Des liens d’intérêts qui la suivent comme une ombre

Son nom avait déjà fait parler de lui en 2018, dans l’enquête PharmaPapers : 309 liens d’intérêts avec les laboratoires pharmaceutiques, pour un total de plus de 40 000 €.


Des “avantages” déclarés, donc légaux — mais dans un pays où les lobbies de la santé dictent parfois les ordonnances politiques, difficile de ne pas lever un sourcil.


Rist assume : à l’époque, dit-elle, elle exerçait la médecine, participait à des formations et des congrès.


Mais son image reste associée à ce monde pharmaceutique, où la frontière entre science et influence n’a jamais été très nette.

Une France condamnée pour son regard médical

L’Europe a déjà condamné plusieurs fois la France pour sa vision trop “médicale” du handicap : un modèle qui traite plutôt qu’il n’émancipe, qui évalue plutôt qu’il n’écoute.


Or, nommer une médecin à la tête du Handicap, c’est remettre un stéthoscope sur une question qui relève avant tout de la société.


Le symbole interroge : après des décennies de rapports, de comités et de promesses, fallait-il vraiment confier la politique du handicap à celle qui connaît si bien la salle d’examen ?

La ministre connaît ses dossiers

Pourtant, Stéphanie Rist n’arrive pas les mains vides.


Derrière sa loi de 2021, souvent résumée à une réforme hospitalière, se cachait un article discret mais essentiel : la création de la plateforme Mon Parcours Handicap, censée simplifier la vie des usagers et de leurs aidants.


Elle a aussi interrogé le gouvernement sur l’inclusion dans la fonction publique et sur la scolarisation des enfants autistes.


Pas de révolution, mais une forme de pragmatisme : celui de la praticienne qui préfère un formulaire simplifié à un discours flamboyant.

Le handicap, ministère à durée déterminée

Rist hérite d’un poste souvent traité comme un appendice politique.


Les MDPH débordent, les AESH se battent pour un salaire digne, et les associations dénoncent une politique sans vision.


La nouvelle ministre devra composer avec un budget miné par les arbitrages et un pays où l’accessibilité reste plus souvent promise qu’appliquée.


Et comme toujours, la question plane : combien de temps restera-t-elle en poste ?

Dans ce ministère, la stabilité n’est pas un mot d’ordre, c’est une utopie.

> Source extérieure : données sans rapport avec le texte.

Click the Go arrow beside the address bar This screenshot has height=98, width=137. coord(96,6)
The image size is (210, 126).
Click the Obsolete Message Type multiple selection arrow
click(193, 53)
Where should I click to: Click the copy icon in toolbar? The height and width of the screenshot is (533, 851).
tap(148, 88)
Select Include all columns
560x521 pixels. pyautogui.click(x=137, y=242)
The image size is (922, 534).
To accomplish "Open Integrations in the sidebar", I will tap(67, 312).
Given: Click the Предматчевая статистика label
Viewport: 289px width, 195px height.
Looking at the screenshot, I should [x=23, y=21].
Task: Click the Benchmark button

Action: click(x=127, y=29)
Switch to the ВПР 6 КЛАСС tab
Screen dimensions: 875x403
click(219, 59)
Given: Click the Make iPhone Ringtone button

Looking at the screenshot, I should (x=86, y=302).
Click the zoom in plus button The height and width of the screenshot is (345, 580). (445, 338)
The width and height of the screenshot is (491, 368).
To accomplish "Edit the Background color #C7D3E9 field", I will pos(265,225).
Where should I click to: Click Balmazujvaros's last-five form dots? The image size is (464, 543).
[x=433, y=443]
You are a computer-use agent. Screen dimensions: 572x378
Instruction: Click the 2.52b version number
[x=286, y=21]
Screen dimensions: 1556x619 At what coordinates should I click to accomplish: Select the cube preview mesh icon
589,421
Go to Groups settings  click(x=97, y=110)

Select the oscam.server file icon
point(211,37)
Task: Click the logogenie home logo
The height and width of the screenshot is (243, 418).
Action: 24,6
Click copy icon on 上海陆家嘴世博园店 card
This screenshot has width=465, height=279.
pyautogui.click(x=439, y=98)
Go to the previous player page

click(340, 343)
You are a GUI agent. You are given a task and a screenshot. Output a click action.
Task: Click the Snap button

à ses côtés : Charlotte Parmentier-Lecocq, la praticienne du terrain politique

Nommée ministre déléguée chargée de l’Autonomie et des Personnes handicapées, Charlotte Parmentier-Lecocq travaille auprès de Stéphanie Rist.


Autrement dit : c’est Rist qui fixe la stratégie, mais Parmentier qui gère le quotidien.


Ancienne députée du Nord, Parmentier-Lecocq est connue pour ses travaux sur la qualité de vie au travail et les risques psychosociaux.


Elle a notamment co-signé un rapport sur la santé mentale au travail et s’est souvent exprimée sur les conditions des aidants.


Moins médiatique que sa ministre de tutelle, elle affiche une image plus sociale, plus directe - le genre de profil qui connaît les réalités locales et les difficultés des structures médico-sociales.


En somme : Stéphanie Rist est la médecin devenue stratège, à la tête du ministère complet ; Charlotte Parmentier-Lecocq, la politique du terrain, chargée de l’autonomie et du handicap, souvent en première ligne sur les dossiers concrets.

Dernière injection : le courage sera le seul traitement

La nouvelle ministre connaît la douleur, mais le mal est systémique.

L’inclusion n’attend plus de miracle : elle réclame enfin une politique à hauteur d’humain.